Similar yet different

In this issue of Blood, Maloney et al report that the inferior outcome of ALL in children with DS is explained by the infrequency of the typical genetic subtypes characterizing common ALL.¹ 

Children with Down syndrome (DS) have a markedly increased risk of both myeloid and lymphoblastic leukemias.²  Whereas the myeloid leukemias have unique clinical characteristics, the acute lymphoblastic leukemias (ALLs) of DS have a similar clinical appearance to the “common” B-cell precursor (BCP) ALLs seen in children without DS, with the notable absence of infant leukemias.³  The peak age is approximately 5 years. The immunophenotype is typical for BCP ALL, namely positive for CD10, CD19, and CD79a, and usually classified into the standard National Cancer Institute risk group. Yet, Maloney et al report that despite this phenotypic similarity, the spectrum of genetic anomalies in DS-ALL is markedly different from sporadic ALL (see figure).

The current study describes a systematic genotyping of all children with BCP-ALL, enrolled in prospective treatment protocols of the Children's Oncology Group (COG) between 1999 and 2005. Among 2811 children, 80 had DS. Maloney and colleagues also report the frequency of the ETV6-RUNX1 anomaly in an additional cohort of 118 DS-ALLs among 4365 children with BCP-ALL enrolled in COG studies since 2005. The results of this large prospective study are remarkably similar to the report by Forestier et al from the iBFM Study Group of 215 DS-ALLs compiled from multiple cytogenetics laboratories.⁴  Both suggest that the frequencies of high-hyperdiploidy and ETV6-RUNX1 translocations in DS-ALL are close to 10%. (The prevalence of a 2.5% ETV6-RUNX1 aberration mentioned in the abstract was amended to 11.5% in the follow-up study reported in the discussion section of the COG study.) Thus, only one-fifth of DS-ALLs carry the 2 most frequent genetic anomalies characterizing approximately 60% of sporadic childhood BCP-ALL.

PROVIDED MATERIAL:
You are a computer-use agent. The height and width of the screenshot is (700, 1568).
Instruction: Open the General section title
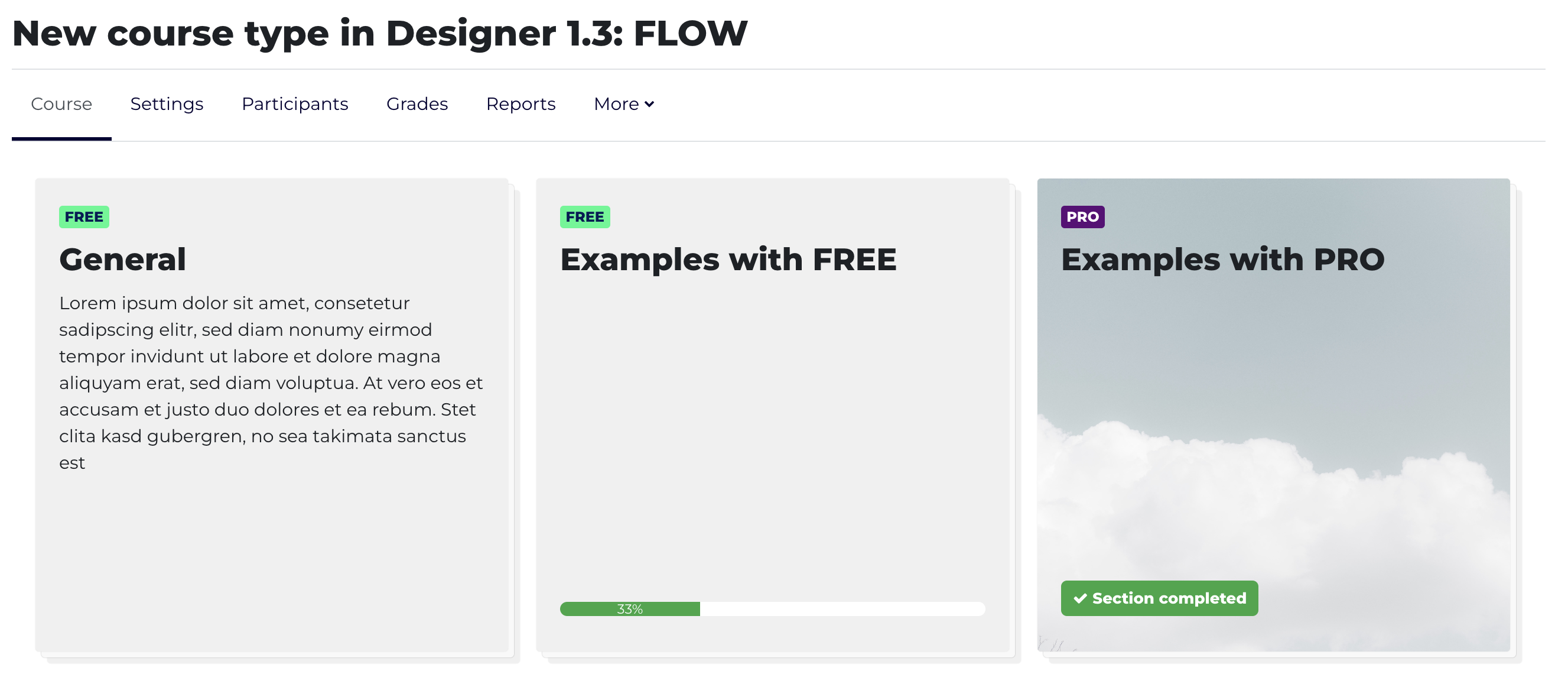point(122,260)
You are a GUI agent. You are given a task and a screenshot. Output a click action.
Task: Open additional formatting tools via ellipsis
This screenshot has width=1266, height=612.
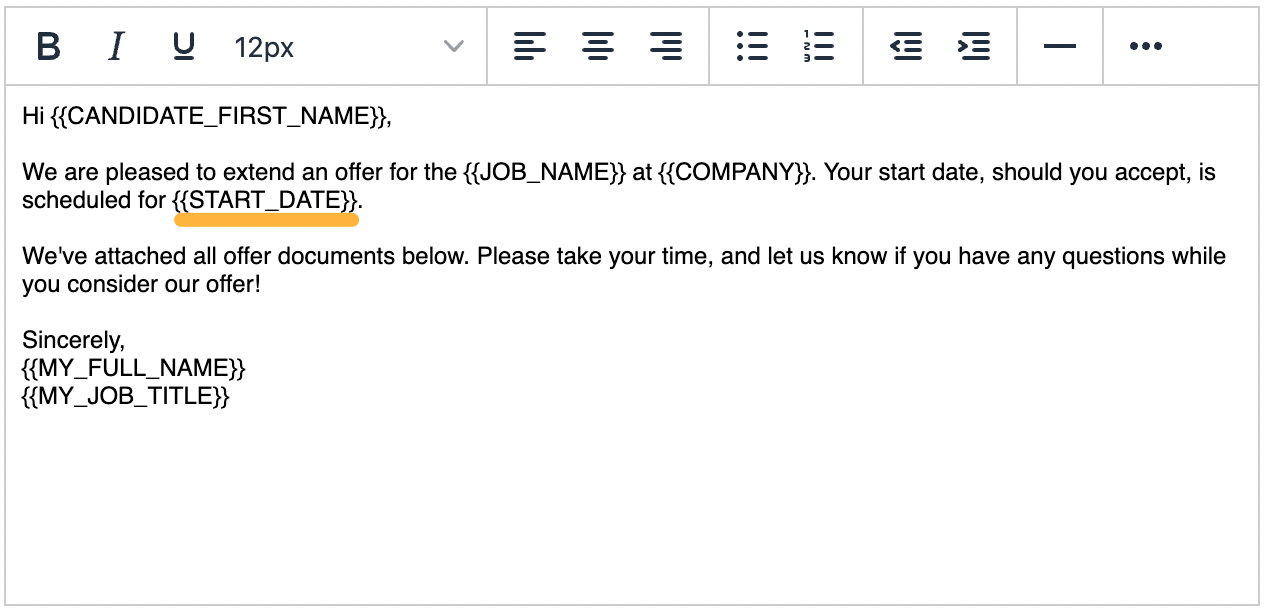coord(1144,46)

...

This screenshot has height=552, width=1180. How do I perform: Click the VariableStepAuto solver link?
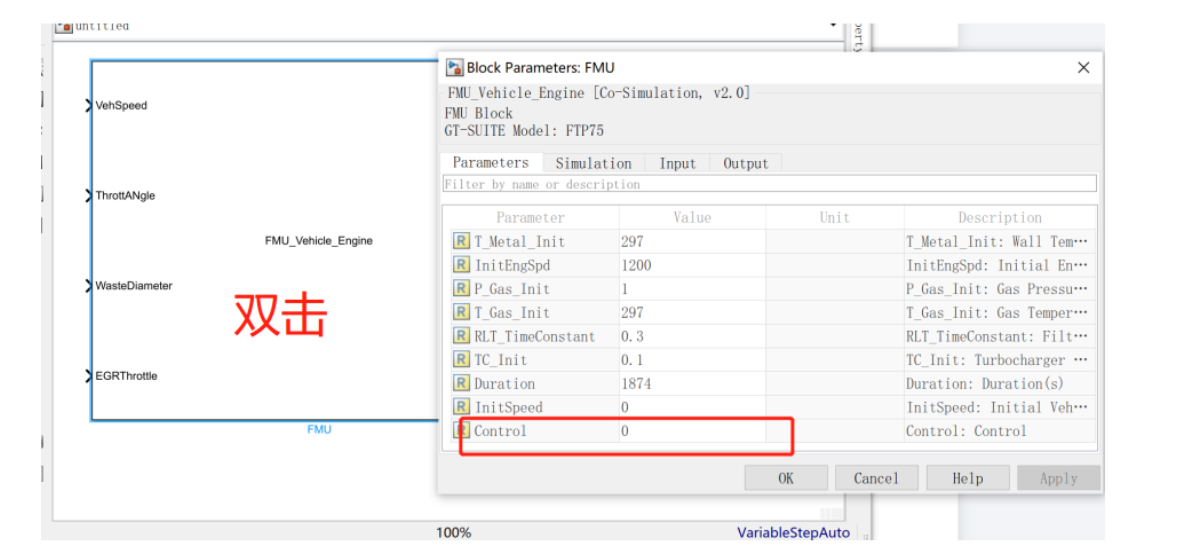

TASK INSTRUCTIONS:
A: List the markers that the commentary on leukemia in children with Down syndrome names as positive in the immunophenotype of BCP ALL.
B: In the commentary on leukemia in children with Down syndrome, why do the authors conclude that only one-fifth of DS-ALLs carry the two most frequent genetic anomalies of sporadic childhood BCP-ALL? Answer in one to three sentences.
C: Continue the commentary on leukemia in children with Down syndrome from its final sentence.

WRITTEN ANSWERS:
A: CD10, CD19, CD79a

B: The commentary reports that both the COG study and the iBFM Study Group report suggest that high-hyperdiploidy and ETV6-RUNX1 translocations each occur in close to 10% of DS-ALLs. Together, these two anomalies therefore account for only about one-fifth of cases, compared with approximately 60% of sporadic childhood BCP-ALL.

C:
So what are the common somatic genetic anomalies that cooperate with constitutional trisomy 21 (cT21) in DS-ALL? Recent research has identified genomic aberrations causing the expression of cytokine receptor CRLF2 in approximately 60% of DS-ALLs.^5-7  In contrast, these lesions occur in 10% or fewer cases of sporadic childhood ALL.^7-9  Although prospective analysis is still required, the expression of CRLF2 seems to be associated with poorer prognosis.^5,8-10 

How cT21 enhances the risk of ALL has remained a mystery and studies of sporadic ALL with excess chromosome 21 (eg, hyperdiploid ALL) have not contributed to solving that mystery. The same genes are overexpressed from the trisomic chromosome 21 in DS and in sporadic ALL,⁵  yet these leukemias are different. Perhaps the presence of cT21 at the earliest stages of embryogenesis impacts B-cell development and consequently the risk for leukemic transformation in DS. One possibility is that a prolonged arrest in early B-cell developmental stages in which the V(D)J recombination machinery is active might explain the chromosomal aberrations involving CRLF2 or other translocations to the IgH locus that are more frequent in DS-ALL. Consistent with this hypothesis is the aberrant expression of DNA damage genes in DS-ALL, suggesting the presence of lymphocytic-specific genomic instability.⁵  Alternatively, cT21 in the bone marrow microenvironment of DS may provide positive selection pressures for preleukemic cells carrying the cytokine receptor CRLF2.

Treatment of DS-ALLs is challenging. Fatal infections in children with DS treated with chemotherapy are believed to be responsible for the inferior outcome of DS-ALLs. Maloney et al dispute this common belief. They demonstrate that the major cause of the poorer outcome of DS-ALL is the lower prevalence of the good prognostic sentinel cytogenetic lesions, namely ETV6-RUNX1 fusion and trisomies 4 and 10. Their findings confirm a previous report from the Children's Cancer Group.¹¹  Thus, the clinician faced with a patient with DS and ALL has difficult choices. Intensive chemotherapy is likely to cause life-endangering toxicity but is also required for cure, especially if the leukemia lacks the ETV6-RUNX1 translocation or hyperdiploidy. However, there may be a light at the end of this tricky maze. The activation of the CRLF2-JAK-STAT signaling pathway in the majority of DS-ALLs suggests a therapeutic potential for JAK inhibitors. If confirmed in clinical trials, this therapy will target the unique biological properties of ALLs in children with DS.